_Document passage_

## BEGIN

You are listing some very tough plants which will grow in practically any tapwater, but some rather delicate fish which might not do the same. How much experience do you have with aquaria? I would not select rams as a first species because they can be delicate (but they do look great).

_Otocynclus_ are great, but practically always wild caught and sometimes do not survive adjustment to aquarium conditions, once they are through the first weeks they usually do just fine. Is this a consideration? They will not be agressive to the rams.

Cardinal tetras are also usually wild caught (in huge numbers), which has pros and cons ...

Why not try some barbs and danio's with these plants? Have you ever seen (male) odessa barbs in a planted aquarium in the morning hours? If not, you wouldn't believe the colours - but true, they are not blue at all. Black ruby barbs can give a similar spectacle, perhaps in slightly softer water. Kribs are just fine as a "starters cichlid", behaviourally as interesting as any and much less delicate than rams (but getting rid of offspring and territoriality/agression are considerations).


----------



## Tugg (Jul 28, 2013)

Grizzle Fish said:


> That said, I don't know what the temperament is of otos, so that is a worry, that the oto(s) will be aggressive towards the rams.












I'm not trying to poke fun, but that's the funniest thing I've read all day. Thats like saying, "will this shrimp hurt my oscar." As for temp, Otos are pretty tough after the first few weeks. I had several in the garage this summer in 10g tanks that reached 85 for days on end. I'd get everything except the rams after it cycles. Allow the shrimp to breed a bit first since the rams may want to pick on them a bit.

## END

_Parts of the exercise_
1. Decide whether each statement agrees with the aquarium thread, and for each one answer yes or no and quote the words that decide it: (a) Cardinal tetras are usually wild caught. (b) Otos kept in 10g tanks in a garage reached 95 degrees for days. (c) Kribs are described as more delicate than rams.
2. Write out the aquarium thread word for word, covering everything from "## Tugg (Jul" down to "towards the rams.".
3. Go on with the aquarium thread, picking up after its final sentence.

_Listed entries_
## BEGIN

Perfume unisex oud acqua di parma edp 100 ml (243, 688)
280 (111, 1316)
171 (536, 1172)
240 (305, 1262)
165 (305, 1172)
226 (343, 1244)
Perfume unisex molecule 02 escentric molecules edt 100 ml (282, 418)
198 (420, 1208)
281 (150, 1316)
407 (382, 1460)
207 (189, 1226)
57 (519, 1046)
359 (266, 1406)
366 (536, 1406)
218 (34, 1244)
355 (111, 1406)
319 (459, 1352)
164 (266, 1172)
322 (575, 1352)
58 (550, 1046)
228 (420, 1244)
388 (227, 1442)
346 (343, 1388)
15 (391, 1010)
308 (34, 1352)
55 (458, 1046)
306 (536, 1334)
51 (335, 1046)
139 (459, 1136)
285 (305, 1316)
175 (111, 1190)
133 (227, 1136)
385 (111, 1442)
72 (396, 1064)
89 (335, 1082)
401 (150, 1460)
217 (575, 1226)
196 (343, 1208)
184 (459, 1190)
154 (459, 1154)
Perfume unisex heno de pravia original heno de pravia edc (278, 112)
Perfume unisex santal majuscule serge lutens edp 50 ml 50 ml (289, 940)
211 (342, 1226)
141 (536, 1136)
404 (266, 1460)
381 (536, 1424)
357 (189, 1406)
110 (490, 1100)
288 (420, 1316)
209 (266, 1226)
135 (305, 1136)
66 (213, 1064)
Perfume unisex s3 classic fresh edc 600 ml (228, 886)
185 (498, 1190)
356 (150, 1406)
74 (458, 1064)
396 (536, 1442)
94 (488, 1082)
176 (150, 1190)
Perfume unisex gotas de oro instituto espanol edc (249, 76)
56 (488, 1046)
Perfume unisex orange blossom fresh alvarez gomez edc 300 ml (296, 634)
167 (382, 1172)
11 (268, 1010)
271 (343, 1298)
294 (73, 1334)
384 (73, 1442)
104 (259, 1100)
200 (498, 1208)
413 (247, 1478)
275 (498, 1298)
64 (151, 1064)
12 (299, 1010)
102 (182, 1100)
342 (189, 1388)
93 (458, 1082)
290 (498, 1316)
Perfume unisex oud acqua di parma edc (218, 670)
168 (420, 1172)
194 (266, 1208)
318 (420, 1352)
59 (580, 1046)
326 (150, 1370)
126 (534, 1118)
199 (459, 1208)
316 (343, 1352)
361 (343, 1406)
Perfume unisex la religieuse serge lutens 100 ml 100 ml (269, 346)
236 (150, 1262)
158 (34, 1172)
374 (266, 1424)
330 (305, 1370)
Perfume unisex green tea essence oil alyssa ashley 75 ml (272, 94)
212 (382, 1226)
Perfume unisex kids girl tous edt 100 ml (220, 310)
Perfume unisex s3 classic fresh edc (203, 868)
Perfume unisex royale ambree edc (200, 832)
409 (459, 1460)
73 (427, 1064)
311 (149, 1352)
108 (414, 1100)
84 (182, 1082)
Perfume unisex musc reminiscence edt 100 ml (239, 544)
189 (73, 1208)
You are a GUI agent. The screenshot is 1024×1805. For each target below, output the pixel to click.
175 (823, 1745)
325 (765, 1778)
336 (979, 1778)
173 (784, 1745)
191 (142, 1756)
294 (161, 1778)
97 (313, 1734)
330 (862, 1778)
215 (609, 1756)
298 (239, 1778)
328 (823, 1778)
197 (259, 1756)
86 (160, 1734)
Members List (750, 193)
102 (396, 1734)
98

## END

_Response list_
1.
(a) Yes: "Cardinal tetras are also usually wild caught (in huge numbers)"
(b) No: "reached 85 for days on end"
(c) No: "much less delicate than rams"

2.
## Tugg (Jul 28, 2013)

Grizzle Fish said:


> That said, I don't know what the temperament is of otos, so that is a worry, that the oto(s) will be aggressive towards the rams.

3.
----------



## Grizzle Fish (May 29, 2014)

Hello illustrator,
I have many years of experience. I have had running aquariums ever since I was ten years old, which was decades ago. Fresh water, salt water, now going for planted. I'm familiar with water chemistry maintenance, buffering, and re-mineralizing RO water to achieve the stable water parameters I need.

I have done a lot of research on my fish selection so they will do well in the environment provided for them, and be compatible with each other as well. Just the Oto I didn't know much about other than it's water parameter requirements.

I have read about how Otos are caught in the wild and can be pretty hurting by the time they get to the end user's aquarium, so I understand that aspect and realize that they will need food available immediately, but even so they can die within the first week. I learned what to look for when choosing them if I can find them at the LFS. I just couldn't find anything about their temperament other than they have been seen to attach themselves to discus fish. So, never having one I was not sure of their temperament towards docile fish such as German Blue Rams.

As far as barbs go, it's been my experience with them that they are nippers and wouldn't do well with the rams.

My experience: I'm nicely set up with some great testing equipment and support chemicals, as well as having experience in their usage to achieve desirable and stable water parameters. I just got tired of being at the mercy of what comes out of my tap at home, and what fish it restricted me to. I wish to provide a hospitable environment for my chosen inhabitants and not be restricted to hard water fish. 

There is a GBR breeder an hour or so away from me that I can purchase mated GBR pairs from locally. No shipping required. So that's a big plus in having success, in that they will not be subjected to shipping and adverse time factor.

Hi Tugg,
After reading your post over and over again I kind of have the feeling that you are insinuating that oto's are mellow fish? ;-)

Ok, they are mellow fish. I just had a hard time trying to google out that fact, but I'm happy to hear that and accept the ridicule, lol.

Speaking of shrimp, I have been reading about Amano shrimp. They sound appealing to me as they are unlikely to successfully breed in captivity. So contrary to Cherry shrimp, with perhaps three Amano shrimp there would not be a continuing increase in the tank's bio load. Although I understand they do poop a lo! Would you have an opinion on that? I mean, would Amanos would be a better choice for me than Cherry shrimp? They do look pretty cool.

Thanks again to both of you for getting back to me.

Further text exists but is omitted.